DOI Link: https://doi.org/10.22214/ijraset.2023.54470

Abstract

This report presents an image to audio system that utilizes a combination of Long Short-Term Memory (LSTM) and Convolutional Neural Networks (CNN) for image captioning and Google Text-to-Speech (GTTS) for generating audio output. The aim of the project is to create an accessible system that converts images into descriptive audio signals for visually impaired individuals. The proposed system has the potential to provide meaningful context and information about the image through descriptive audio output, making it easier for visually impaired individuals to engage with visual content. In conclusion, the proposed image to audio system, which combines LSTM and CNN for image captioning and GTTS for audio generation, is a promising approach to making visual content more accessible to individuals with visual impairments. Future work may involve exploring different neural network architectures, optimising the system for real-time performance, and incorporating additional audio features to enhance the overall user experience.

Introduction

I. INTRODUCTION

An image to audio system is a type of technology that converts visual information, such as pictures or videos, into caption and then audio output. This technology can be useful for individuals who are visually impaired, as it allows them to "hear" images, making it easier for them to understand the content. There are different approaches to creating an image to an audio system, but one common method involves using deep learning algorithms to analyze the content of the image and generate corresponding audio descriptions. These descriptions may include details such as the colors, shapes, and textures of the objects in the image, as well as any text that may be present. Image to audio systems can also be used in applications such as automated image captioning, where images are analyzed and captioned with corresponding audio output. This technology has the potential to make visual information more accessible to a wider audience, and can be particularly helpful in educational and entertainment contexts.

A. Problem Statement

The problem of generating natural language descriptions of an image to describe the visual content has received much interest in the ?elds of computer vision and natural language processing and support of the visually impaired people.Although the visually impaired people use other senses such as hearing and touch to recognize the events and objects around them, the life quality of those people can be dramatically lower than standard level. For this reason, studies such as “guide dog” [1], “smart glasses” [2] and “image captioning”[3] are reported in order to improve the life quality of the visually impaired. The system should be accurate, reliable, and able to handle various types of images. Additionally, the system should be user-friendly and accessible to individuals with different levels of technical expertise.

B. Motivation To Project

There are several potential motivations for building an image to audio system, including:

Accessibility: An image to audio system could provide an alternative way for people with visual impairments to experience visual content, such as images, photographs, and graphics.
Creative expression: An image to audio system could be used as a tool for artists and musicians to explore new forms of expression by converting visual images into soundscapes and musical compositions.
Data sonification: Image to audio systems could be used to convert complex data sets, such as weather patterns or stock market trends, into audible patterns that can be more easily understood and analyzed.
Assistive technology: An image to audio system could be used as an assistive technology tool to help people with learning disabilities or cognitive impairments better understand visual information by converting it into an auditory format.
Entertainment: An image to audio system could be used to create interactive multimedia experiences, such as virtual reality or augmented reality games, that incorporate both visual and auditory elements.

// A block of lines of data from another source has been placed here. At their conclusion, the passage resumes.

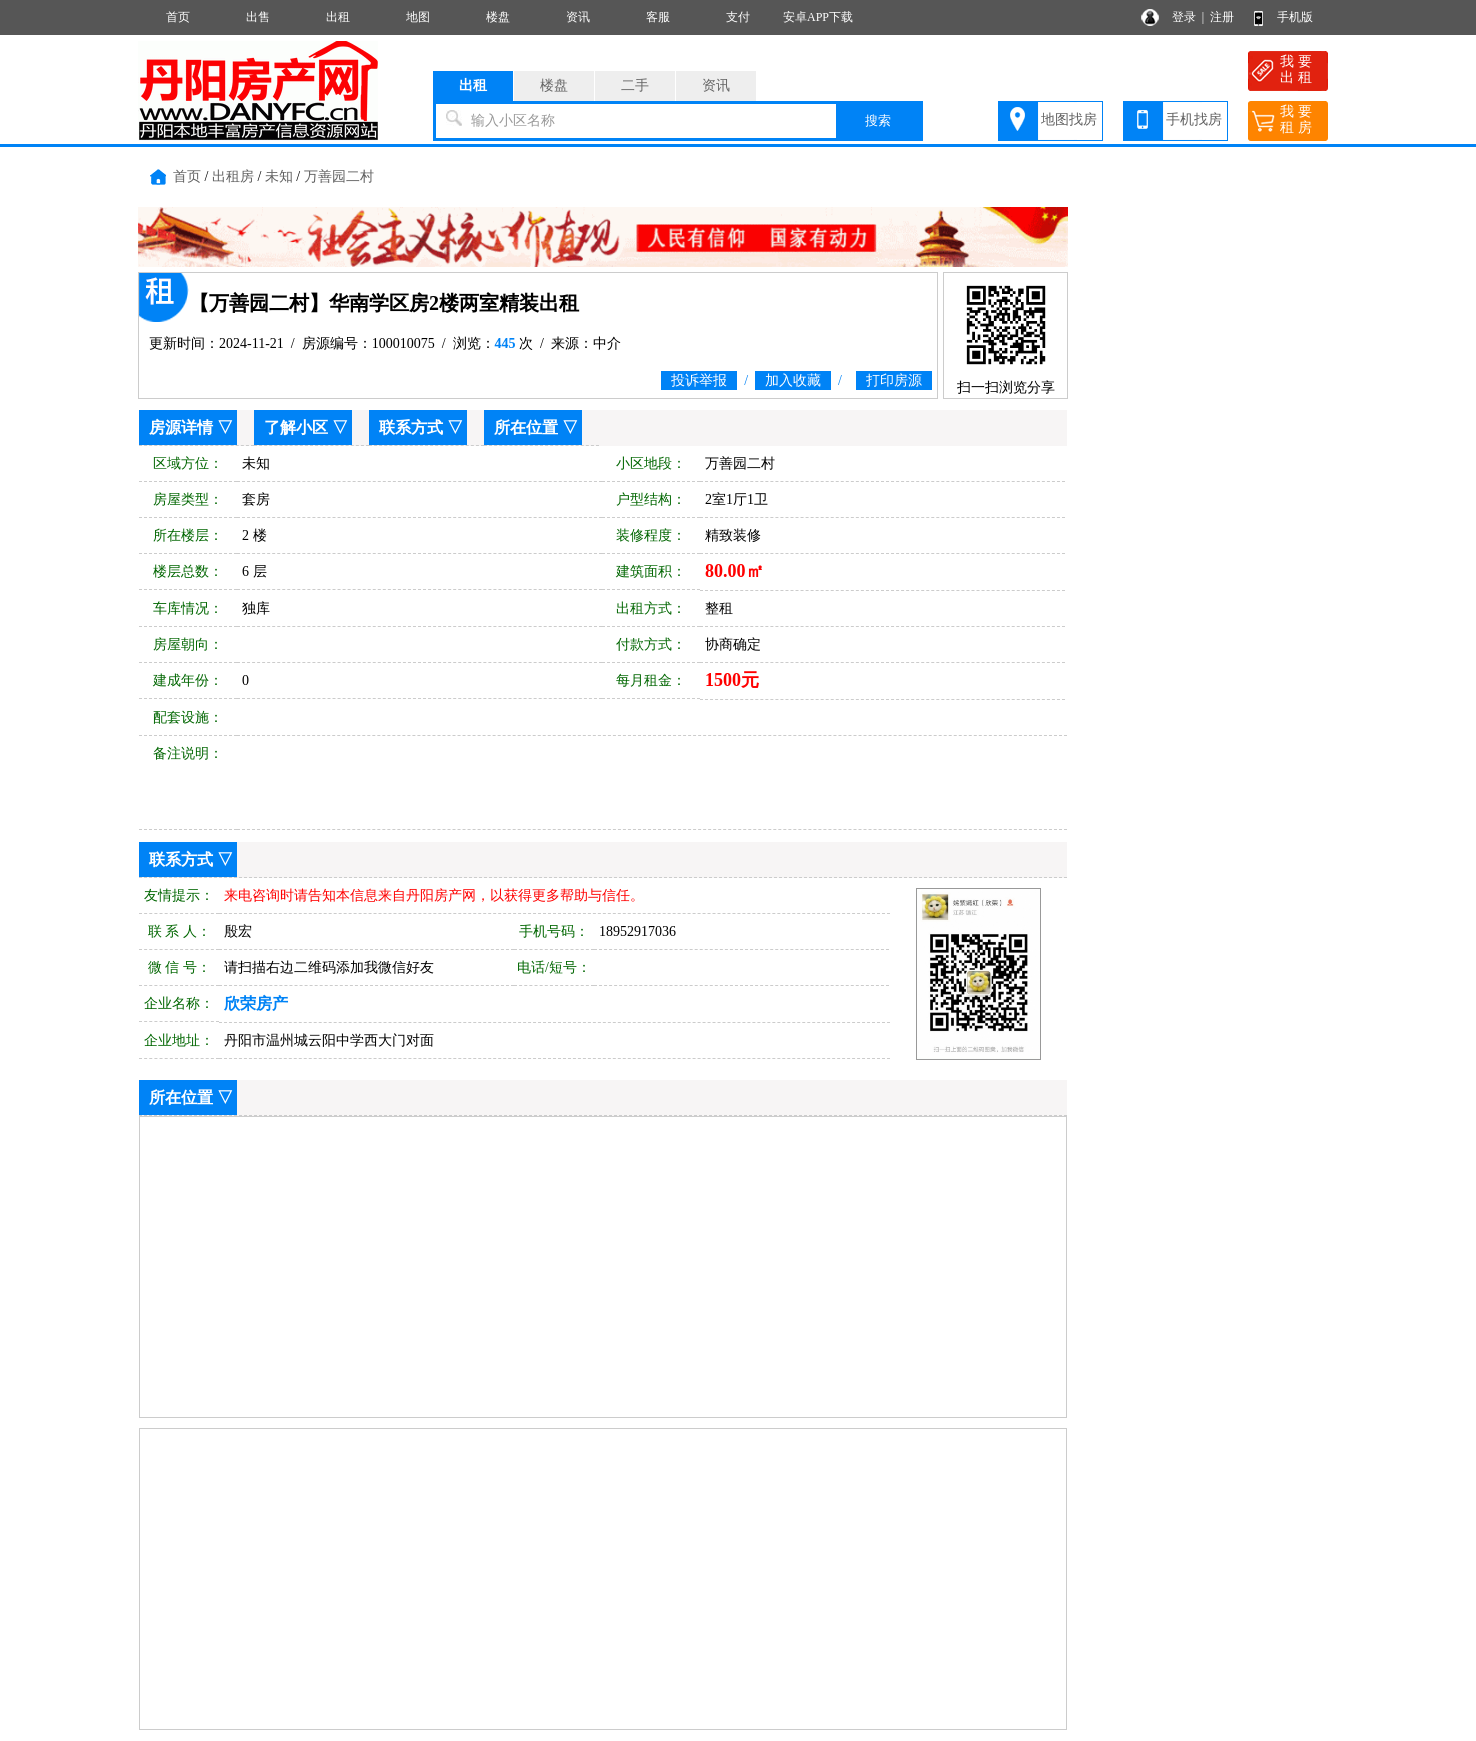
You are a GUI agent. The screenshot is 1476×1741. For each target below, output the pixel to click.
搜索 (878, 120)
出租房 (233, 176)
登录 (1184, 17)
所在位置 (526, 427)
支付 (738, 17)
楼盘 (498, 17)
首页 (178, 17)
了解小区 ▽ (306, 427)
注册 (1222, 17)
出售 (258, 17)
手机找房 (1194, 119)
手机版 (1295, 17)
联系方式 (411, 427)
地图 (418, 17)
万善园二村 (339, 176)
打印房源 (894, 380)
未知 (279, 176)
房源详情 (181, 427)
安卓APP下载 (818, 17)
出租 (338, 17)
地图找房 (1069, 119)
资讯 (578, 17)
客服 (658, 17)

Overall, an image to audio system has the potential to open up new avenues of exploration and creativity across a range of fields and applications. The main motivation for building this system is to help visually impaired people to be able to hear pictures and improve their quality of life.

C. Theory Background

Neural networks are a powerful class of machine learning models that have found numerous applications in image processing. In image processing, neural networks are used to perform tasks such as image classification, object detection, image segmentation, and image restoration, among others. The layers of Neural networks in general are depicted below. Neural networks used in image processing are typically deep neural networks, which consist of multiple layers of interconnected neurons. The input to these networks is an image, which is processed through the layers to produce a desired output.

One of the most popular types of neural networks used in image processing is the Convolutional Neural Network (CNN). CNNs are specifically designed to process images, and they are very effective at learning features and patterns from images. In a CNN, the input image is processed through a series of convolutional layers, which learn to detect low-level features such as edges and corners. These features are then combined in higher-level layers to detect more complex patterns such as shapes and objects.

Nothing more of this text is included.